Incidentally, when I review a book that I've just read, I'll try and give a list of characters, as I did with The Villa Lilac Murder Case. But I read 焦茶色のパステル a year ago, and hunting for the furigana on the first entry of the characters would be too much work. Happily the Japanese Wikipedia has an article on the book which does just that.
Kanae (香苗) is unhappily married to a horse racing journalist, who has disappeared. The police want to question him about the disappearance of a university professor. Soon she learns that her husband, another man and two race horses have been killed. From the set up this feels like the kind of story, not rare in western mysteries, where a widow, who had not known what she wanted during her marriage, finds her true character, and surprises about her husband, after his death. But the story developes in a different direction. Kanae remains on the whole more a reactive and reflective character; and the driving force in the story is her friend Fumiko (芙美子), another journalist on the racing bulletin her husband had worked for.
I said that the puzzle is a relatively small part of the mystery. I would bet that it's also a bit too obvious for readers used to puzzle mysteries. Even so, this was a really enjoyable book. Part of this is perhaps Fumiko's character, which provides an answer to that question that so often runs through readers' heads when they read detective stories, "Why on earth aren't you going to the police?" The question just doesn't arise with Fumiko, who is recklessness personified.
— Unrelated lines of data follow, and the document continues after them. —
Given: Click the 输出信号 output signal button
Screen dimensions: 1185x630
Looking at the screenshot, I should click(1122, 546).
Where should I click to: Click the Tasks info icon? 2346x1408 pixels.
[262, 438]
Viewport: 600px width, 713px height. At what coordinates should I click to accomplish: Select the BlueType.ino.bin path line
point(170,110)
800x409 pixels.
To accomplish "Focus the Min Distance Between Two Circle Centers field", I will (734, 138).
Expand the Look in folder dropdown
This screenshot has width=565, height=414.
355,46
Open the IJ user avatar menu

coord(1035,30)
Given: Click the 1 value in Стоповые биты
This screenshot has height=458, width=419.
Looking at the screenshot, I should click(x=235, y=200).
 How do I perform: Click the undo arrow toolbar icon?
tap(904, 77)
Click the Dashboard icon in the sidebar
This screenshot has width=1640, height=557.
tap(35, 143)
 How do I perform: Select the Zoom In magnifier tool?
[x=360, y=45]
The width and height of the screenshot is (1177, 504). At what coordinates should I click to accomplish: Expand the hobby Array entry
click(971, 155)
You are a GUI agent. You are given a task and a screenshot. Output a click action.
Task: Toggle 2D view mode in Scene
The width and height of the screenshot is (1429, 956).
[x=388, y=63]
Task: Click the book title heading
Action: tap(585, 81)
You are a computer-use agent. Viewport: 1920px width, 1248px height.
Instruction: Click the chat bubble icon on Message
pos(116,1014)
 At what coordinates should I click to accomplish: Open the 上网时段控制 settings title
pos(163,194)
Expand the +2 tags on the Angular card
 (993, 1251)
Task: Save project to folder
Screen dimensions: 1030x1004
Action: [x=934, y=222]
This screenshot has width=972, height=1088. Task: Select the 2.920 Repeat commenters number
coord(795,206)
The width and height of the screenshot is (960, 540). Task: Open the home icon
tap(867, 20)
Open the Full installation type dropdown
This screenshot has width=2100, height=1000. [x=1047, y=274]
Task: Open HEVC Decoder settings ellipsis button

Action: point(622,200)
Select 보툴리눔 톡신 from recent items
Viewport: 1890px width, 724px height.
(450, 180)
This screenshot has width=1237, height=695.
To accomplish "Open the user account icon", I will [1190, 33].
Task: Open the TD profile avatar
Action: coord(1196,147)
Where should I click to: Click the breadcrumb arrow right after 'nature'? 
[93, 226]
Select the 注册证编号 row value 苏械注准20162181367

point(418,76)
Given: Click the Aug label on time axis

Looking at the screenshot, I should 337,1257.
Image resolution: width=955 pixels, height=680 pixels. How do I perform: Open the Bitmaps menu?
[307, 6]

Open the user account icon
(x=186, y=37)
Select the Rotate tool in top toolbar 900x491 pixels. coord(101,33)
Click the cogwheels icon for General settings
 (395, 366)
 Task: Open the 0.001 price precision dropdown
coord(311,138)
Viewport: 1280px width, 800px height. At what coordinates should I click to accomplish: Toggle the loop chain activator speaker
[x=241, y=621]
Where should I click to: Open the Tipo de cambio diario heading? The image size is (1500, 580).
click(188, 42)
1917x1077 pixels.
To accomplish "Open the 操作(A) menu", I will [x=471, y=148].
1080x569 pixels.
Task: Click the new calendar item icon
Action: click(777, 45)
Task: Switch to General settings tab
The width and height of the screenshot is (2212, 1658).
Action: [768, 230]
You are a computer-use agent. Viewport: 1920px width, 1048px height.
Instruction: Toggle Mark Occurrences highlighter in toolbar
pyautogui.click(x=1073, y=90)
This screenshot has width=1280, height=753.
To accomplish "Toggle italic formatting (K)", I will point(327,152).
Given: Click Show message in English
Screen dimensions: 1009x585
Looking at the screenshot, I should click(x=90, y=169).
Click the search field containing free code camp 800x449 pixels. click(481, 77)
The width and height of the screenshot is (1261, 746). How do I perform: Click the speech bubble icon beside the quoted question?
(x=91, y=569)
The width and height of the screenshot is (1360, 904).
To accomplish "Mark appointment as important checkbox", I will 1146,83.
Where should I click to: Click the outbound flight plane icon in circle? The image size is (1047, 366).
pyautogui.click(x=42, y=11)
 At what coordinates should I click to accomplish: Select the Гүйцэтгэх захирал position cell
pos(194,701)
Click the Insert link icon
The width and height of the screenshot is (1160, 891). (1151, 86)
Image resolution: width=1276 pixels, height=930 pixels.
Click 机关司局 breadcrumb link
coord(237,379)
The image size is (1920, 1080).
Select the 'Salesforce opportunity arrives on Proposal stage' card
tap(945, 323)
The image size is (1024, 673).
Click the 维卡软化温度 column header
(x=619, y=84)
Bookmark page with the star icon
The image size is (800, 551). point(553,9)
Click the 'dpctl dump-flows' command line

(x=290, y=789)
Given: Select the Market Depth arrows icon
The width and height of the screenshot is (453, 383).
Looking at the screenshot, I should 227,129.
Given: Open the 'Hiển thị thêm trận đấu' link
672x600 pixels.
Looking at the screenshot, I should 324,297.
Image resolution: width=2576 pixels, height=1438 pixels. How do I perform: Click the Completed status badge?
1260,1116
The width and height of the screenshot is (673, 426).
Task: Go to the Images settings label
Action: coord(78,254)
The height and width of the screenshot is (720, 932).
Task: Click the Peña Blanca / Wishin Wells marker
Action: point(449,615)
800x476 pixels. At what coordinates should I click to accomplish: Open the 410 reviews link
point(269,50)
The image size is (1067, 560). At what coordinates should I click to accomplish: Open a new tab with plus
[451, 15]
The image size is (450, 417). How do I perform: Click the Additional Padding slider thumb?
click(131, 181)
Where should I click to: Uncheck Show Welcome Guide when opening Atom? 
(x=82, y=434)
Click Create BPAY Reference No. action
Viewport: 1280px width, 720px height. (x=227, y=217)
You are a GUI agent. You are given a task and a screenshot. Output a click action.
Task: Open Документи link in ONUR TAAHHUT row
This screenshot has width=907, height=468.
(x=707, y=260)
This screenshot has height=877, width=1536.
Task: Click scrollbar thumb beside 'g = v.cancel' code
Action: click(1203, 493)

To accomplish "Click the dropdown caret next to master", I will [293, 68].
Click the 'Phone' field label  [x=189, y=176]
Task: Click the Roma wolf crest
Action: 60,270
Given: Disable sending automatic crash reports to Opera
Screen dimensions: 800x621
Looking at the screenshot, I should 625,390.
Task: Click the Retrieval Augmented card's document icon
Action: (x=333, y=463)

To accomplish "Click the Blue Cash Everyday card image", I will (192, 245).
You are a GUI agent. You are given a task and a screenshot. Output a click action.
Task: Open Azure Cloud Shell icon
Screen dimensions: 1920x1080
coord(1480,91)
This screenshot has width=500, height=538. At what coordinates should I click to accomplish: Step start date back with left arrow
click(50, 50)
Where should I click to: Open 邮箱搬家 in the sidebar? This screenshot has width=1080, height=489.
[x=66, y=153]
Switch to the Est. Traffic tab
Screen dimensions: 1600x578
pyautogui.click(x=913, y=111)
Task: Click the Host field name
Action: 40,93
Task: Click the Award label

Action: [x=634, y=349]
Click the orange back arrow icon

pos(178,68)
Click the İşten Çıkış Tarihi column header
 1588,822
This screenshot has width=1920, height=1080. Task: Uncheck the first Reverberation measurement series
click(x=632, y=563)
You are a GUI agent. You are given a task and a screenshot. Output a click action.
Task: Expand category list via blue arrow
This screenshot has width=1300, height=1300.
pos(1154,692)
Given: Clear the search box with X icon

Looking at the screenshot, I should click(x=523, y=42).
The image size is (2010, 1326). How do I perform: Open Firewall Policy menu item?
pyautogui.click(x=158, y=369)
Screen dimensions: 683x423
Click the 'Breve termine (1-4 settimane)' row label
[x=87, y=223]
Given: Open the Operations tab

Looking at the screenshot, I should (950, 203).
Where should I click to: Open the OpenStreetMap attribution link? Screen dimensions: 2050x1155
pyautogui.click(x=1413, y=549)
I include a scan of the cover of my rather tatty second hand copy, partly to show exactly what colour 焦茶色 in horses is supposed to be, partly because even this artwork is for my European eyes something unusual. It's a curious aspect of Japanese publishing that cover illustration is still normal. In the seventies artwork on the cover was just disappearing in England, and photographs were starting to be used. These days new books almost always use a photograph or a piece of classical art on the cover. In Japan that still seems to be the exception, reserved in the crime genre for the kind of thrillers that give the technical specifications or whatever machines gets used in their pages. Even unsophisticated illustration gives the impression that the publisher is making an effort. And a culture that still values artwork on book covers has the chance occasionally to produce something really good.